> Extract to read
Gas prices have been fairly low for a while now, but that could soon change.
Citigroup analysts expect crude oil costs to rise by the second half of 2017, according to CNBC, and if that happens, it could have a profound impact on the automotive industry.
With gasoline prices so low, consumers’ preferences in recent years have placed greater demand on SUVs and trucks, forcing some automakers to rethink their product strategy. Similarly, the public’s growing distrust of diesels is causing companies to focus more heavily on developing alternative powertrains in order to meet increasingly stringent fuel economy standards.
A sudden spike in fuel costs would mean the decisions certain manufacturers made in response to those trends could give them a leg up over competitors, which might be placed at a significant disadvantage.

> Information shown
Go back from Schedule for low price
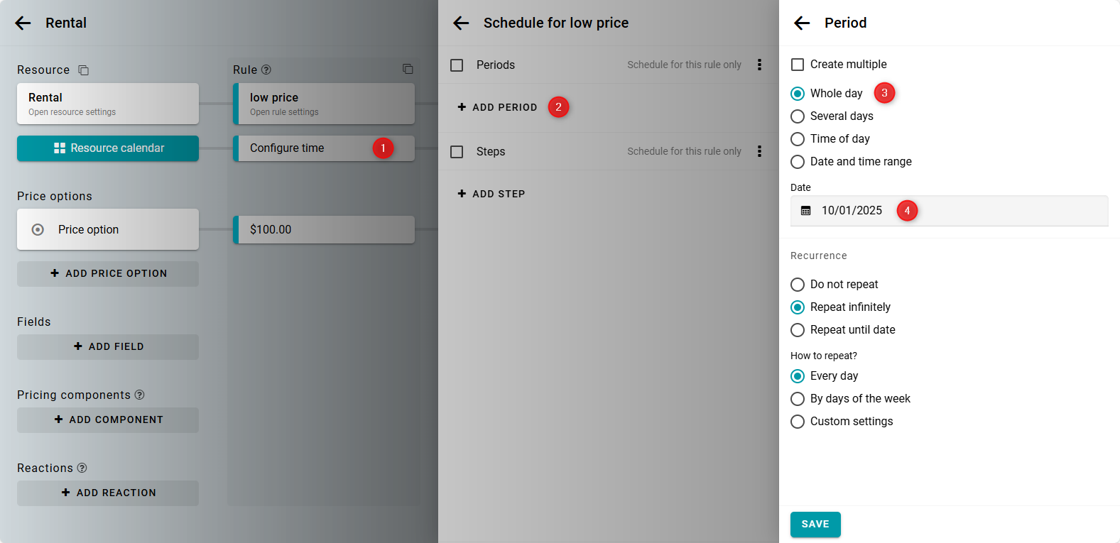This screenshot has width=1120, height=543. tap(461, 23)
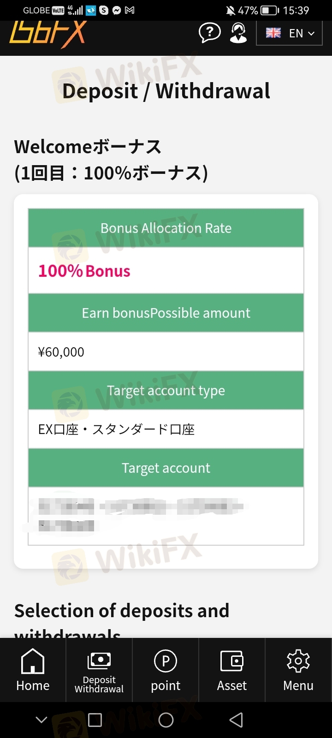Select the ¥60,000 bonus amount row
This screenshot has width=332, height=738.
point(166,352)
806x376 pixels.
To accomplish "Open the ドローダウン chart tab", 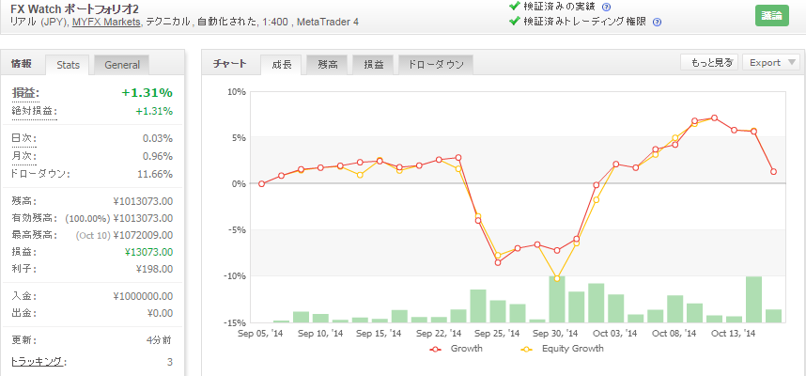I will pos(436,65).
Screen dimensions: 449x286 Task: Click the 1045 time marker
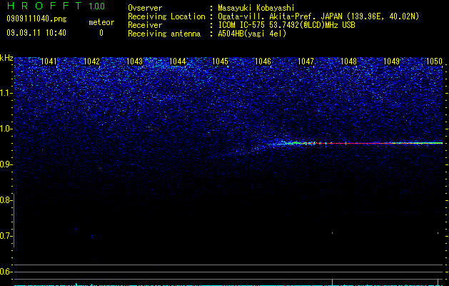pos(220,61)
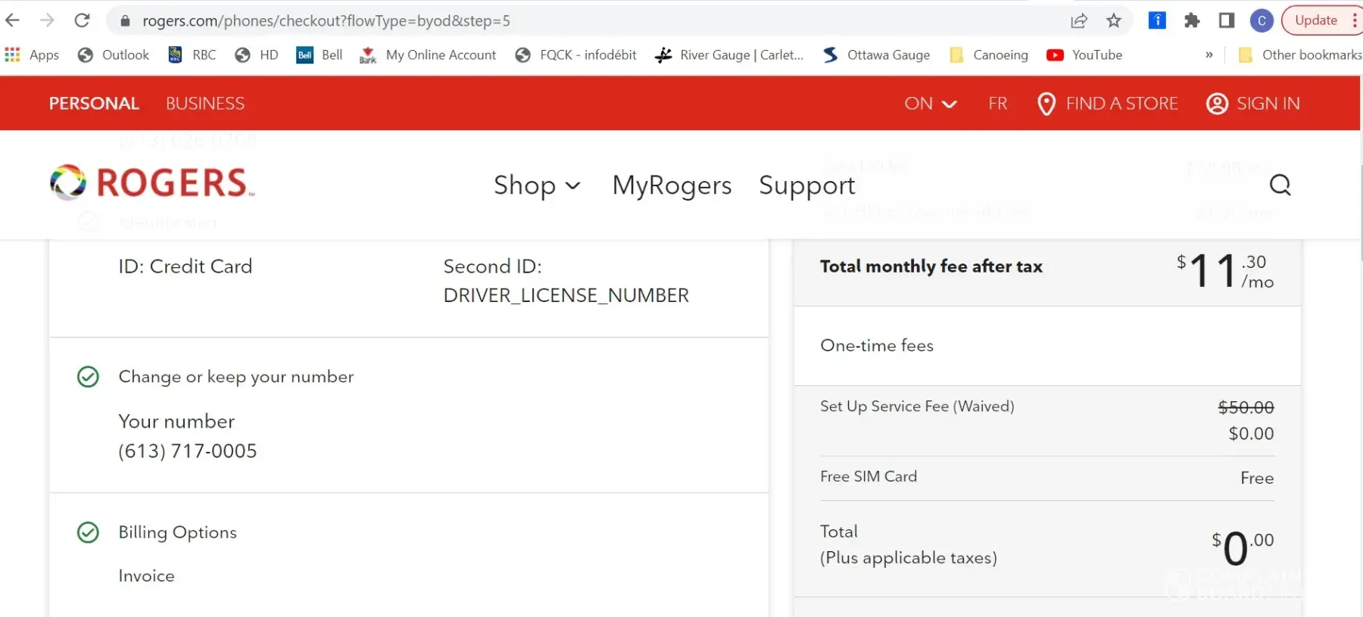Click the Sign In profile icon

1217,104
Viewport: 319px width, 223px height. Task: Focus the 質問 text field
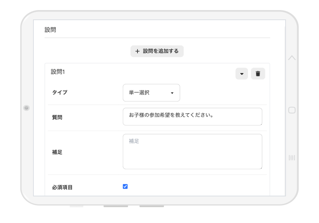192,117
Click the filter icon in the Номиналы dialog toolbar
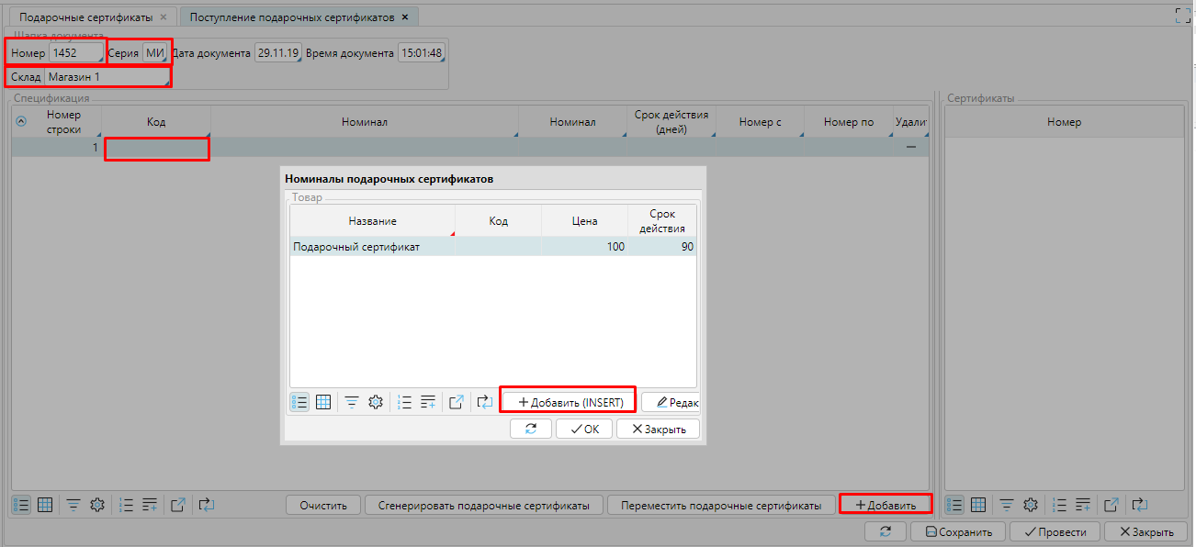The width and height of the screenshot is (1196, 547). pos(352,402)
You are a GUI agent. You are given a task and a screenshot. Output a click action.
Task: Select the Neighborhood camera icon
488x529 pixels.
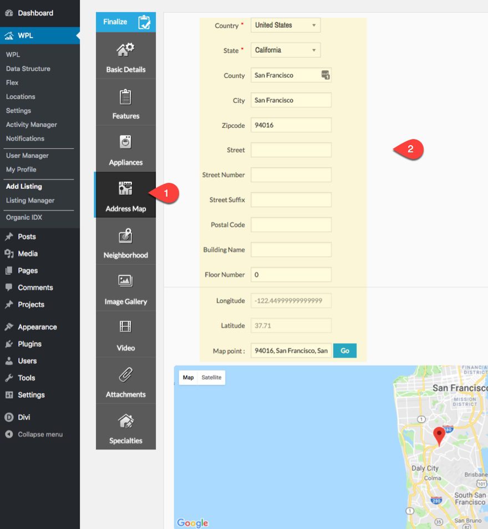tap(125, 235)
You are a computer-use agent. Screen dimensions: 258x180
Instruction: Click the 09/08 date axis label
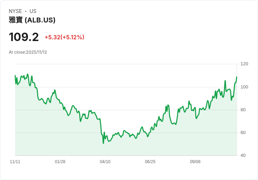pyautogui.click(x=195, y=162)
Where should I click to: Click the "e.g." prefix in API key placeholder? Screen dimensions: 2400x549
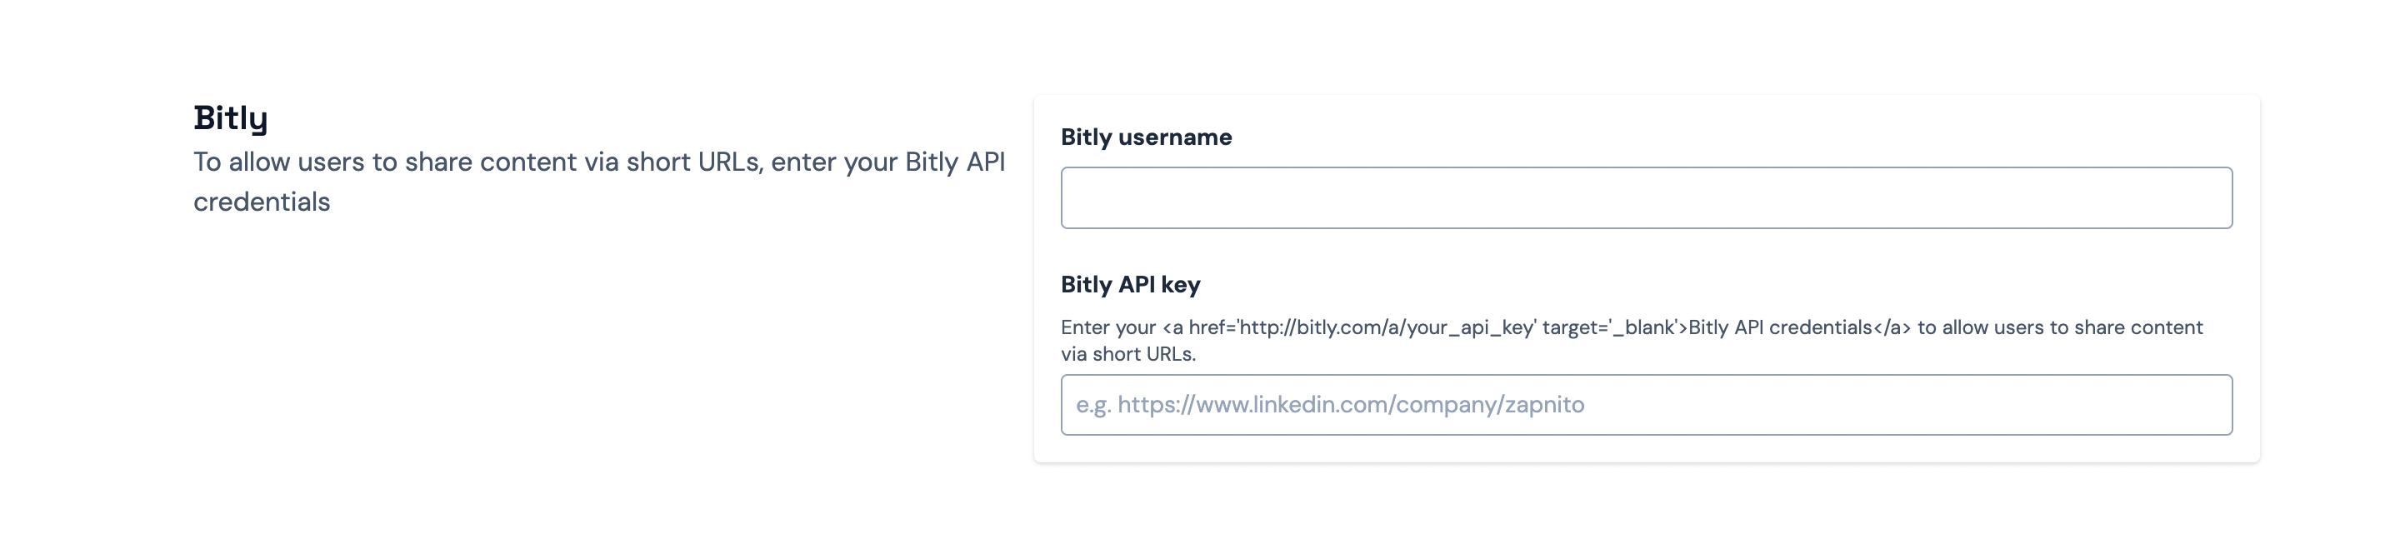(1093, 405)
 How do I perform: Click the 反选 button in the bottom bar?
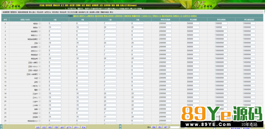[44, 127]
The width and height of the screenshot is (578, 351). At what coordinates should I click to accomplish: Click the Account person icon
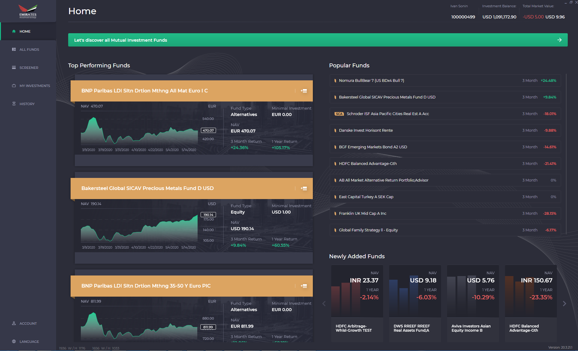tap(14, 324)
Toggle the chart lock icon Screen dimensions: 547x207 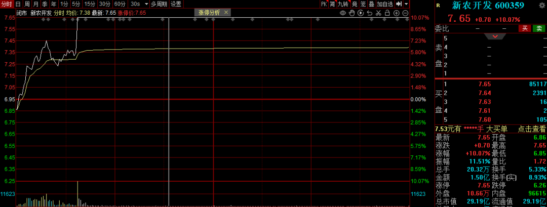pos(386,13)
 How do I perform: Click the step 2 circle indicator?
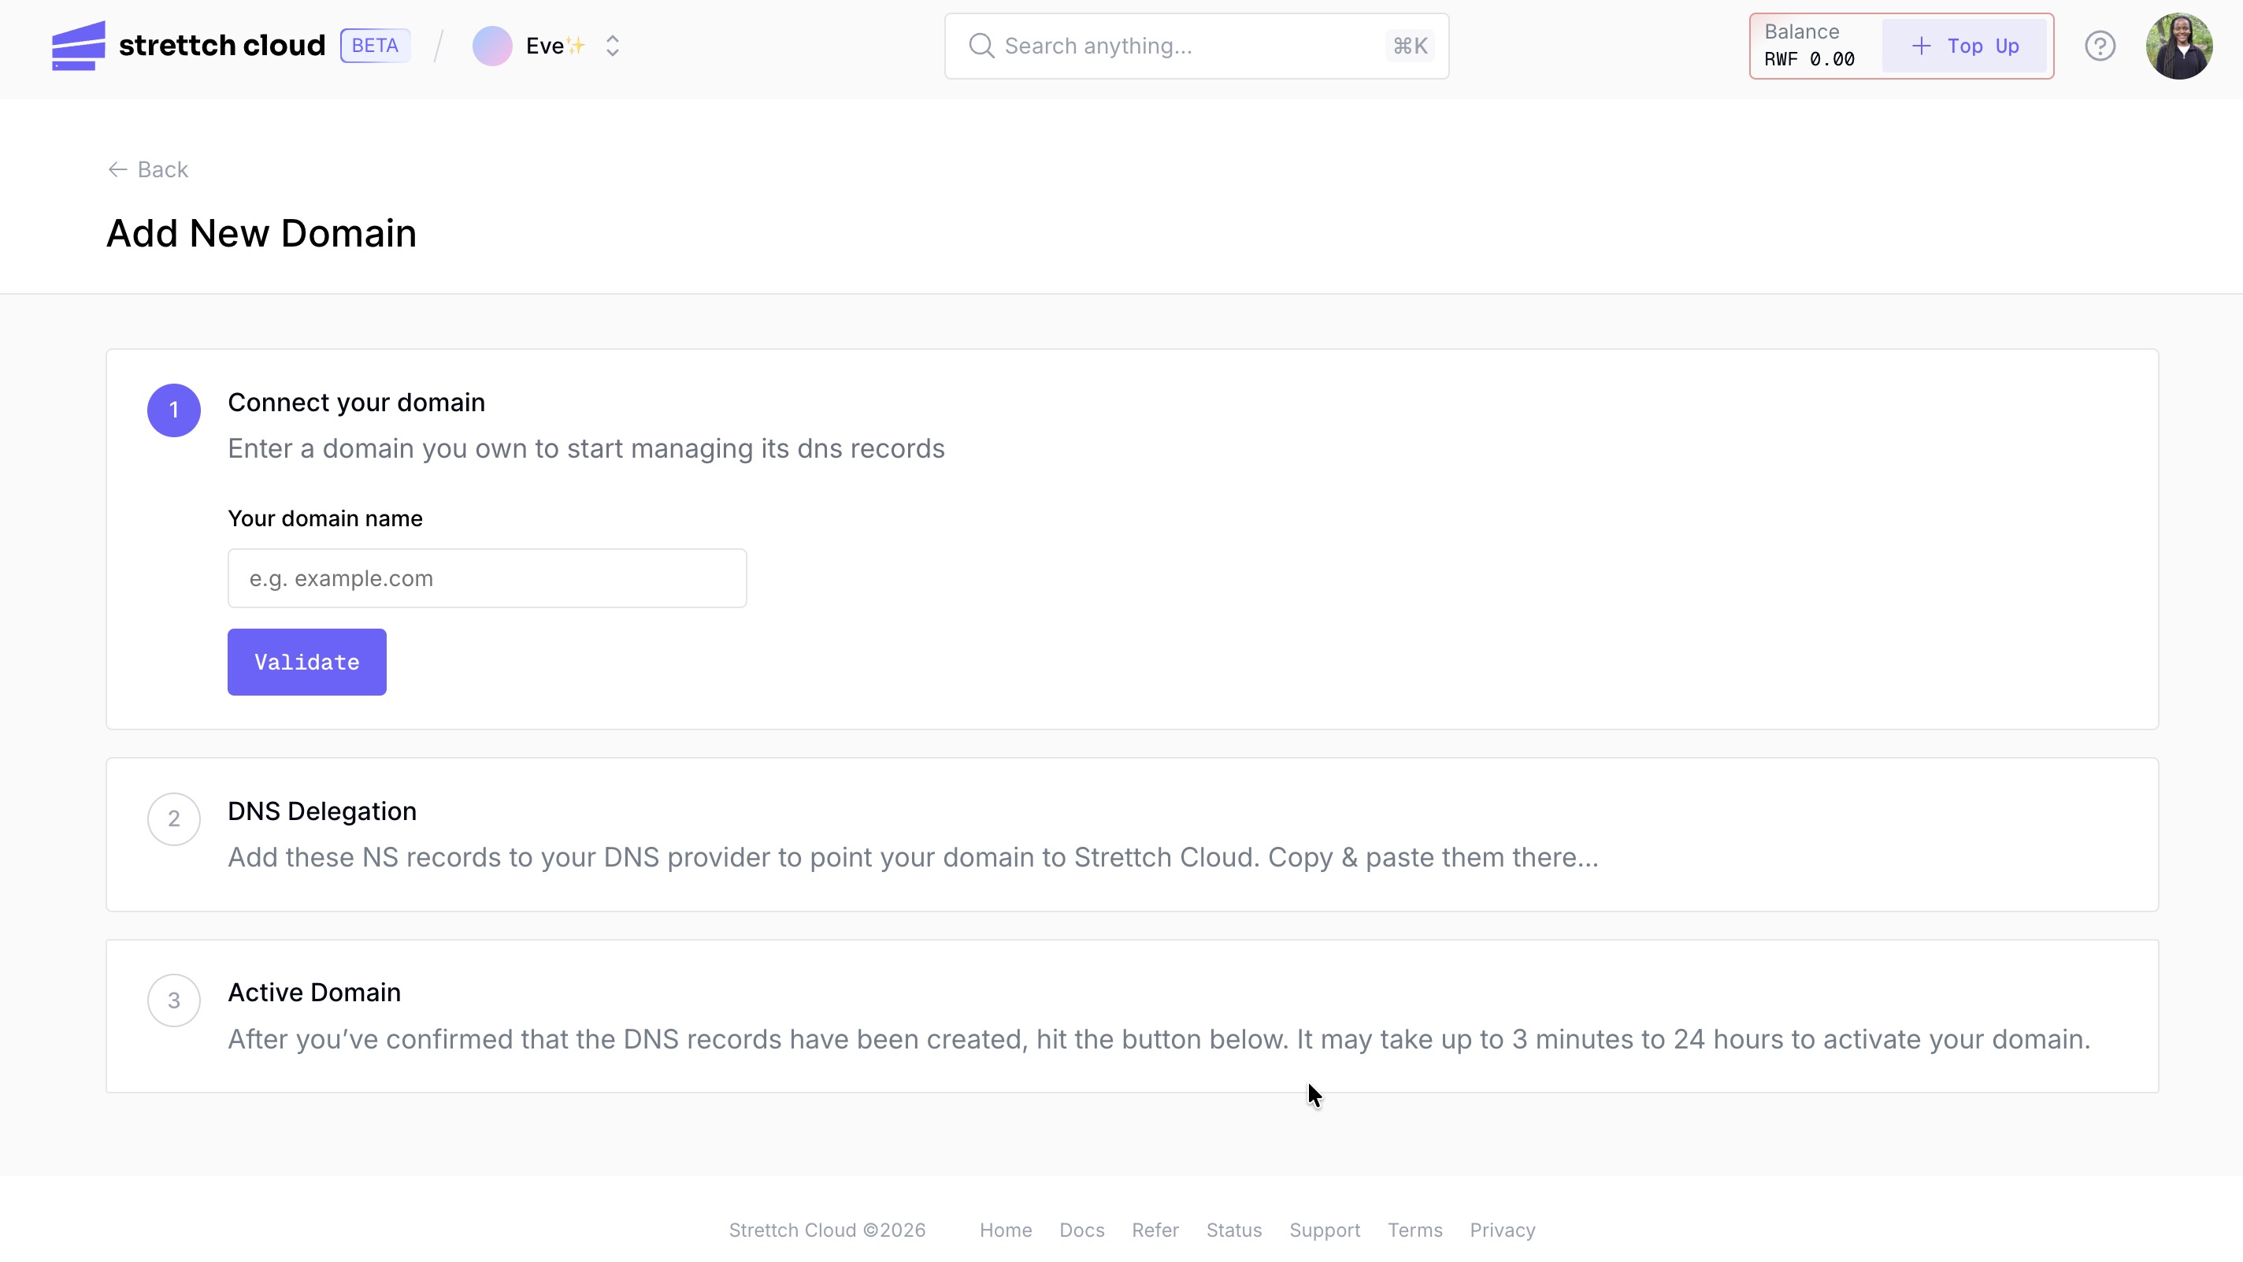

> What needs to be done
Can you transcribe the part of the article on gas prices that opens with the words containing "Citigroup analysts expect" and closes with "a significant disadvantage."? The records come from a different source than the article on gas prices.

> Answer
Citigroup analysts expect crude oil costs to rise by the second half of 2017, according to CNBC, and if that happens, it could have a profound impact on the automotive industry.
With gasoline prices so low, consumers’ preferences in recent years have placed greater demand on SUVs and trucks, forcing some automakers to rethink their product strategy. Similarly, the public’s growing distrust of diesels is causing companies to focus more heavily on developing alternative powertrains in order to meet increasingly stringent fuel economy standards.
A sudden spike in fuel costs would mean the decisions certain manufacturers made in response to those trends could give them a leg up over competitors, which might be placed at a significant disadvantage.